If you're talking about electronic transactions in dollars, those have fees currently smaller than but otherwise identical to the bitcoin transaction fees. They are just hidden from consumers as "merchant" fees.
>blockquote>But there are no transaction fees for using dollars,
Sales Tax has entered the chat
Sales tax applies regardless of how you pay, it is not a function of using cash.
(and get you money back from the coding school)
That's incorrect. The value of both is based on their utility, same way the value of Mastercard and Visa stock is based on the utility of their service. What may be confusing you is that for cash and Bitcoin, the utility turns into value of the payment system itself, rather than shareholders.
Why isn't its price increasing as inflation rises to levels not seen in 40 years?
What does he say to this? Isn't the answer basically that it's because it crashed? Bitcoin is more of an asset class now than a currency, for good or ill.
It's an NFT. I guess. I honestly don't know WHAT bitcoin is anymore.
To be honest, World of Warcraft gold might be a safer investment. At least you can buy something with it
Gold is used as an investment, to pay for stuff, and to make things.
Bitcoin likewise has multiple uses, as a means of payment and as a speculative investment.
Bitcoin would be more of a currency if US and EU regulations didn't make it so damned hard to use it as such.
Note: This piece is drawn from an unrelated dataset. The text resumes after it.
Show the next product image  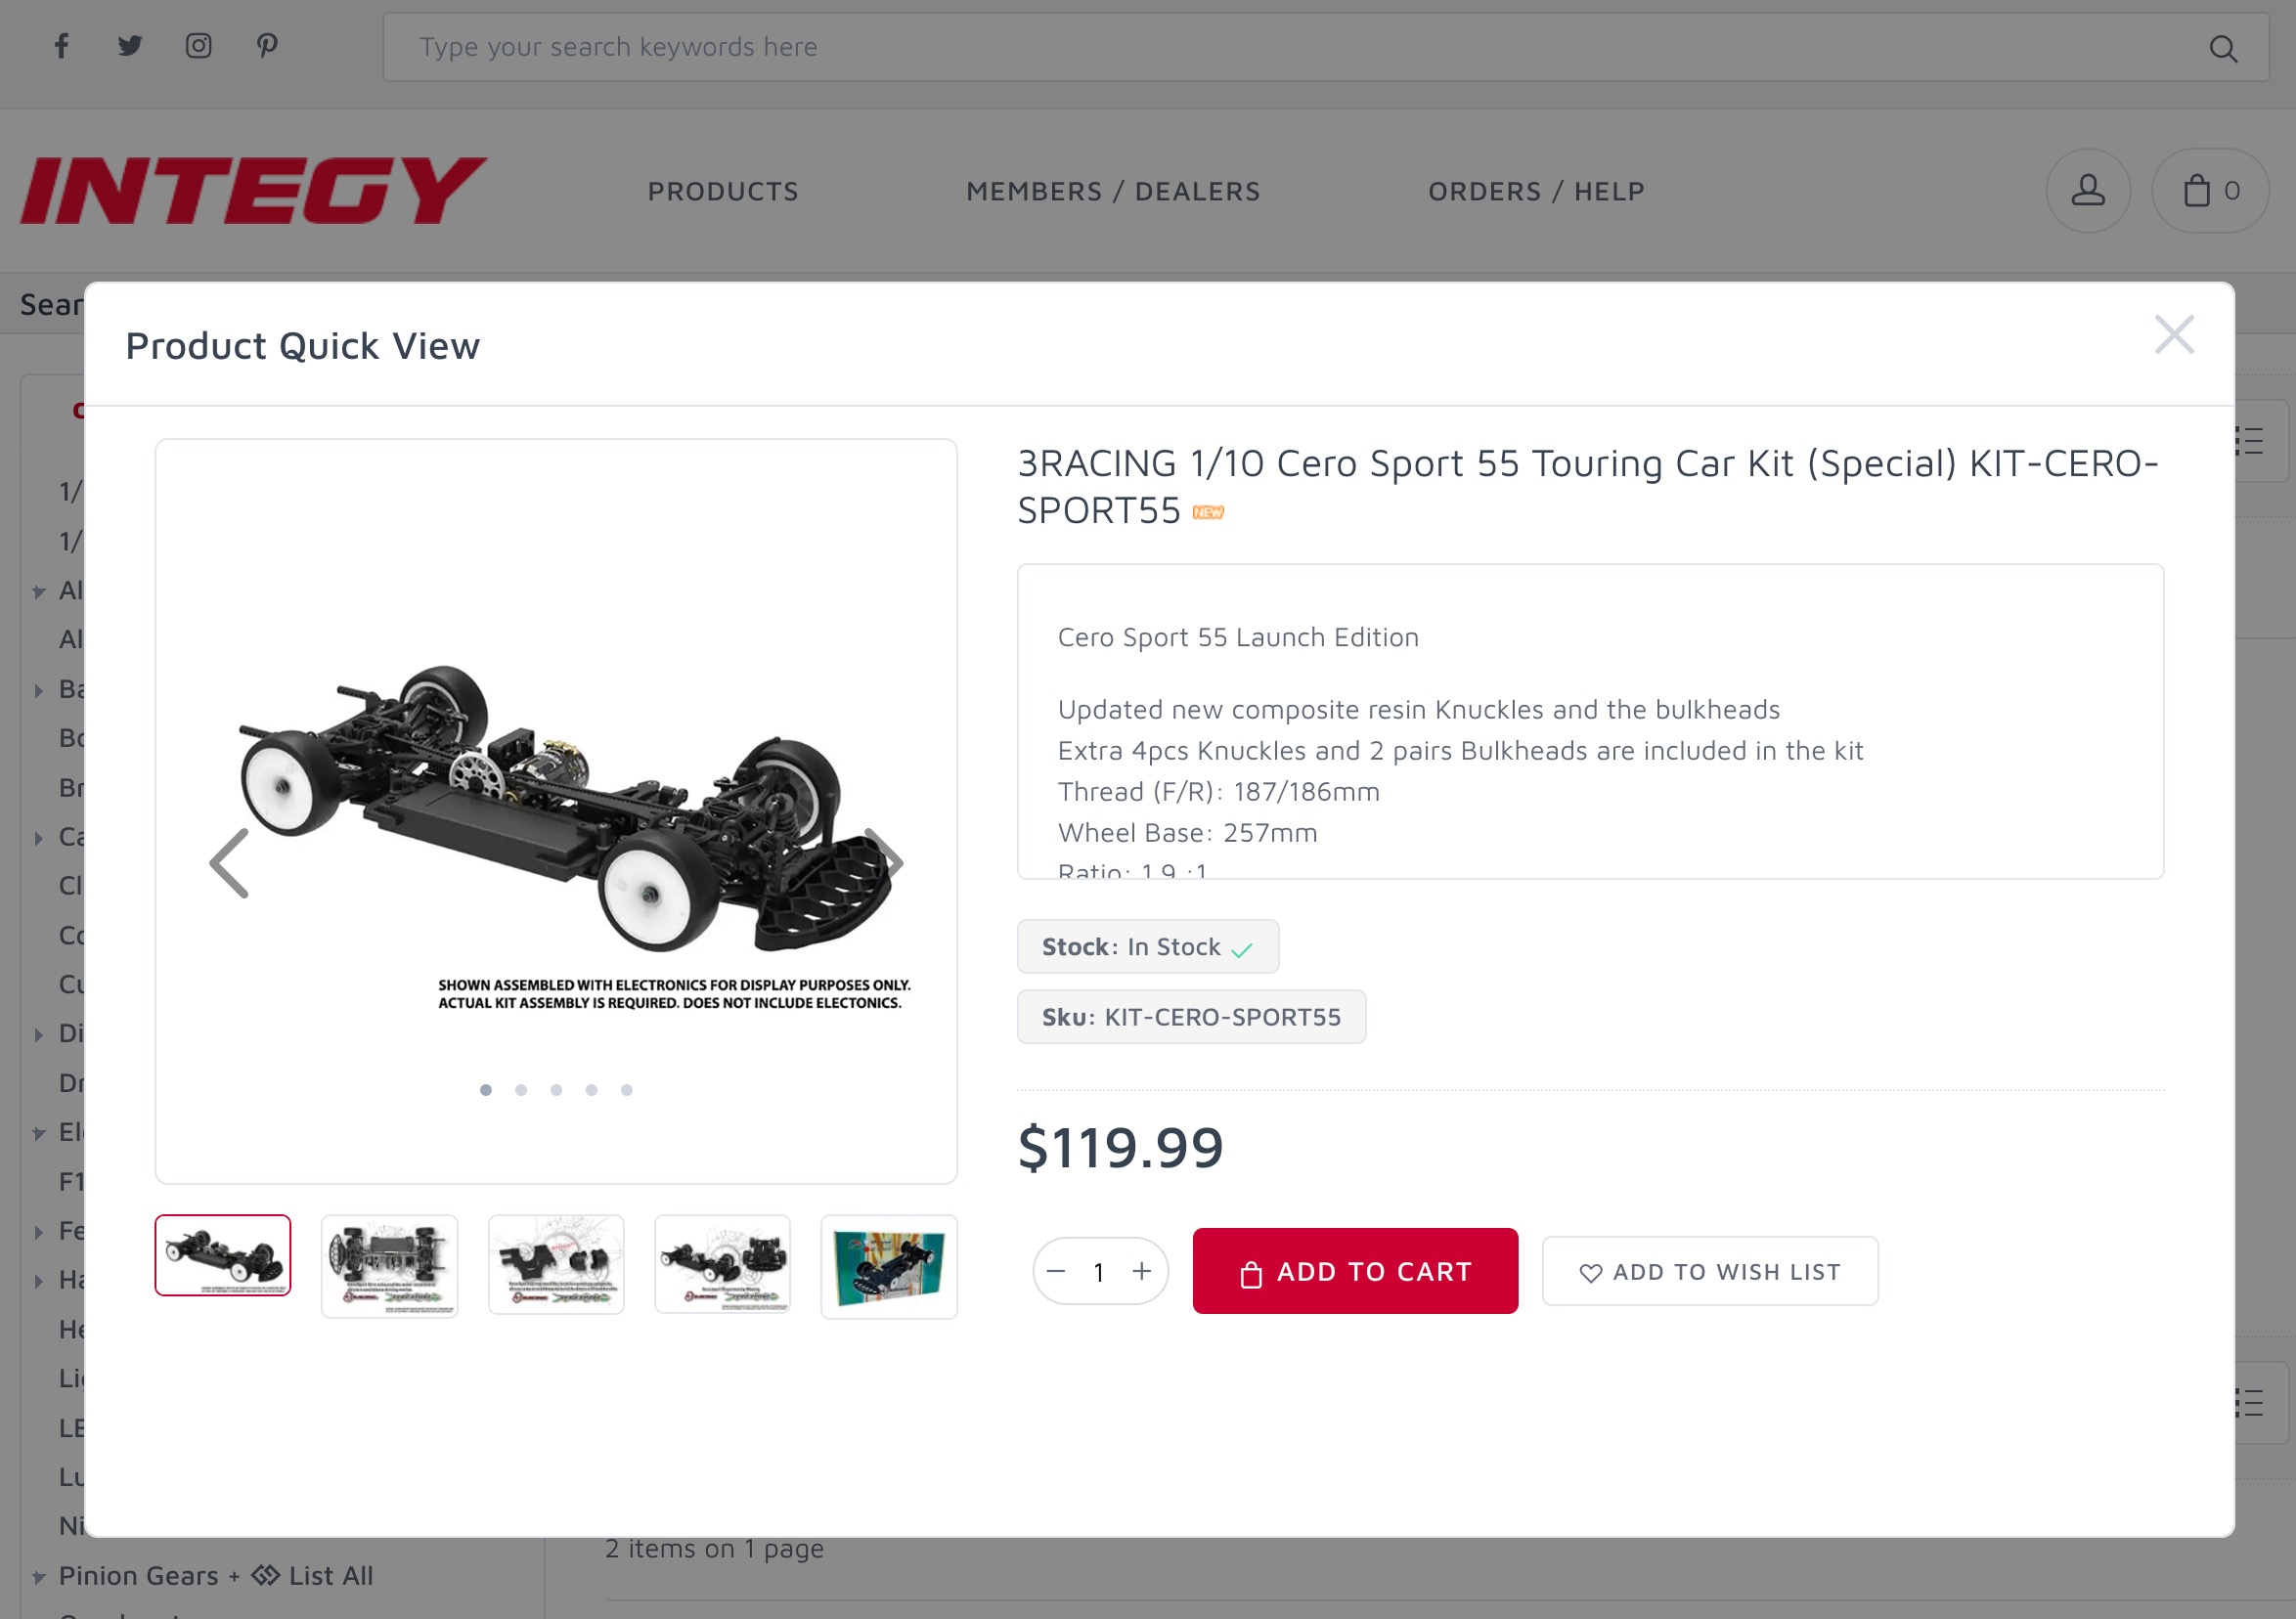tap(885, 861)
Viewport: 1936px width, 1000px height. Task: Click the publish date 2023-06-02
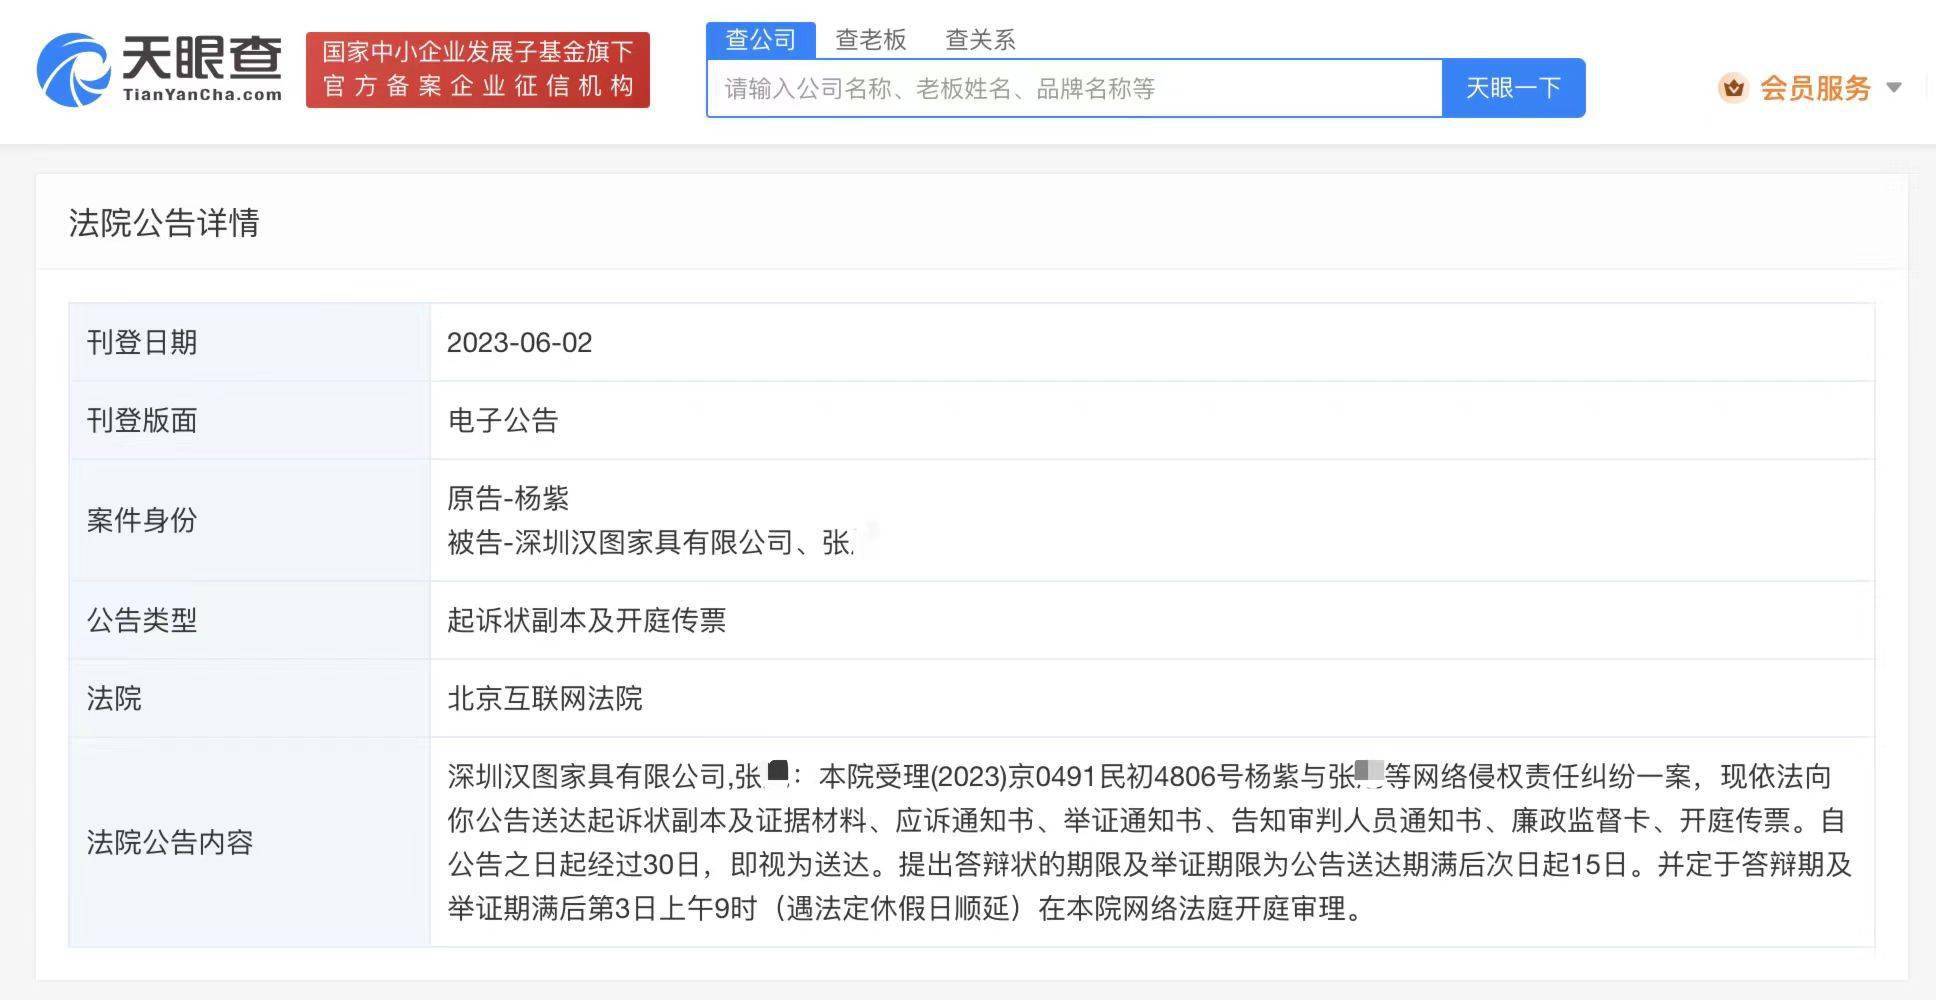point(519,343)
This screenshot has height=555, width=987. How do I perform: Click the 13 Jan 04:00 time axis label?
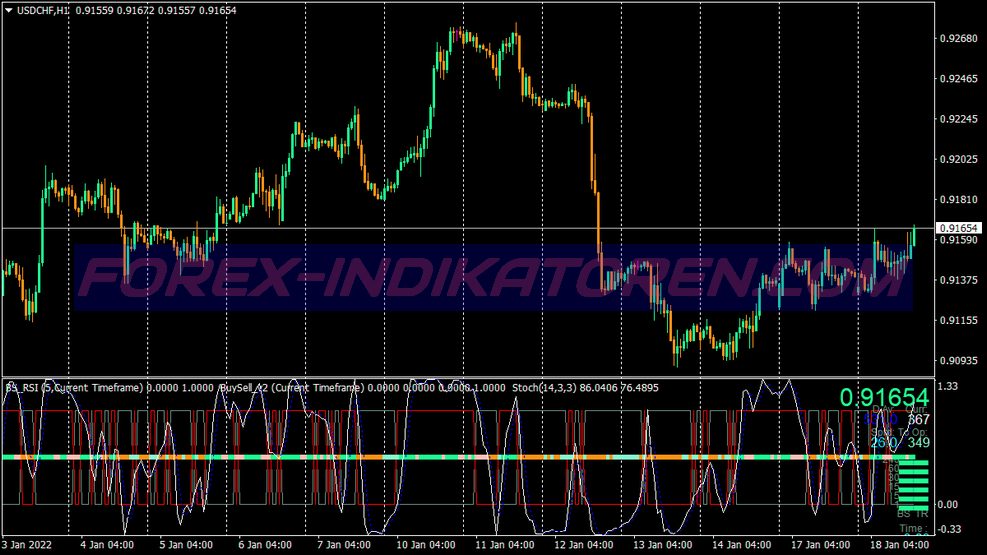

Gold, incidentally, is also tax-disadvantaged in the US, which is why people don't hold as much of it as other investments.
Reason Magazine: Stop hyping BitCoin. It's pretty obvious that somebody at Reason has a whole lot of BitCoin they are trying to dump.
You just look desperate.
With the sanctions against Russia, it appears the Ruble is a pretty good currency to get into.
Indeed.
Another Biden success story.
I thought they paid Biden on dollars - - - - - -
Or was it IN dollars?
If I had cash, I would buy a new keyboard.
One that types what I mean, regardless of the keys I push.
Yeah, the amount of Bitcoin articles coming out since Bitcoin crashed is pathetic.
Eat shit bagholders. You have no one to blame but yourselves.
I have been told that it's my fault, because I didn't believe in it hard enough.
Crashed to... ::checks price:: roughly $30k each.
Bitcoin has a non-zero chance of actually taking over as the world's main currency.
Somewhere below the chance that Monopoly Money has, sure.
I can burn monopoly money in my fireplace after the zombie apocalypse. Therefore it has intrinsic value.
Now do seashells.
'It would force us to "live within our means," says the president of the Foundation for Research on Equal Opportunity.'
Anyone who seriously believes this has no idea how modern democracy works, and what most politicians and voters think the US mint is for.
I think it's interesting that the president of The Foundation for Research on Equal Opportunity assumes drawing a salary as the president of The Foundation for Research on Equal Opportunity is in any way exemplary people living within their means.
Bitcoin crowd: "this time it's different"
Morgan Freeman (voice): "But it wasn't different.
Not sure what you mean. Bitcoin is, in fact, genuinely different from all other previous payment systems and currencies, whether privately or publicly issued.